Ce n’est qu’une impression. Le Collectif a six ans aujourd’hui. Nous savons où nous allons et ce que nous voulons. Le Collectif Arc-en-Ciel travaille sur plusieurs projets. Prévention et sensibilisation en ce qui concerne le VIH/Sida et les IST, démystifications de l’homosexualité, sensibilisation sur la santé féminine, aide légale, écoute… nous faisons beaucoup de choses pour aider la communauté Lesbiennes-Gays-Bisexuels-Transsexuels (LGBT) ainsi que son entourage. Lorsqu’un parent apprend que son enfant est homosexuel, ce n’est pas un moment facile. Nous sommes là pour l’écouter, l’aider à mieux comprendre. Car il est souvent aussi stigmatisé que son enfant par son entourage. Dans ces moments, il est important d’avoir une personne neutre en face de soi qui n’est pas là pour culpabiliser qui que ce soit mais pour écouter et soutenir. Au Collectif Arc-en-Ciel, nous n’avons pas devant nous des cas mais des êtres humains. Donner son avis, c’est facile parce que l’on parle d’un sujet, d’une orientation sexuelle, sans au final être impliqué.

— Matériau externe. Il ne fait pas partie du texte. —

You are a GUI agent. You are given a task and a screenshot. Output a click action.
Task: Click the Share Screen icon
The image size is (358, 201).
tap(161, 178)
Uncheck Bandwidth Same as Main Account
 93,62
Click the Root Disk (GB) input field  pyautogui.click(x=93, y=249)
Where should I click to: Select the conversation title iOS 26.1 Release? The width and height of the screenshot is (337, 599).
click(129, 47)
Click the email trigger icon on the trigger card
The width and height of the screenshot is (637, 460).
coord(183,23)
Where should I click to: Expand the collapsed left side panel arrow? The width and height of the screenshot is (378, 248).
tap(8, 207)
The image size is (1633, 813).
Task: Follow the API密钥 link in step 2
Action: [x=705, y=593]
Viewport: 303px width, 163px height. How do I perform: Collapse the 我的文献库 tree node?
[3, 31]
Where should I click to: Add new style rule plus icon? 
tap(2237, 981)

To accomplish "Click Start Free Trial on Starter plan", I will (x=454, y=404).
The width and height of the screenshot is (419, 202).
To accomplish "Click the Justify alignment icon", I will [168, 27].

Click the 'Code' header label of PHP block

Si le gouvernement mauricien n’avait pas décidé de signer cette résolution onusienne relative à la discrimination basée sur l’orientation sexuelle, il semblerait que le débat à ce sujet n’aurait pas été lancé ici ? Qu’en pensez-vous ?

On oublie que Maurice a signé en 2009, une convention concernant la dépénalisation de l’homosexualité aux Nations Unies. Le Collectif Arc-en-Ciel a encore beaucoup à faire. Le débat existe. Le travail se fait. Débattre c’est bien, agir mieux ! Et nous agissons

En France par exemple, il est question d’une loi reconnaissant le mariage homosexuel. Les politiciens sont-ils en train de réaliser l’existence de la communauté LGBT ? La communauté LGBT, est-elle un réservoir politique ?

On espère bien que les politiciens réalisent qu’entre 5-10% de la population fait partie de la communauté LGBT. Celui qui pense que l’homosexualité n’est qu’un phénomène de mode, que cela a été importé de l’Europe ou des Etats-Unis, ne doit pas oublier que l’homosexualité existe dans tous les pays du monde. Ceux qui pensent qu’en tapant des pieds, l’homosexualité n’existera plus, se trompent lourdement. 

Votre Collectif, s’est officiellement fait un adversaire en la personne de Cehl Meeah, qui envisage d’organiser une protestation contre l’homosexualité…

Monsieur Meeah a le droit d’avoir son opinion. Mais ce n’est pas aux religieux de décider. La religion est une affaire privée et elle doit le rester. Maurice est une République laïc. Elle prend en considération les sensibilités des uns et des autres. L’Etat doit néanmoins prendre en considération prioritairement la sensibilité de la communauté LGBT qui est directement concernée. Monsieur Meeah parle de l’homosexualité comme d’un choix mais cela n’en est pas un. Ce n’est pas une maladie. Il est temps que l’Etat prenne ses responsabilités et applique les principes de la laïcité.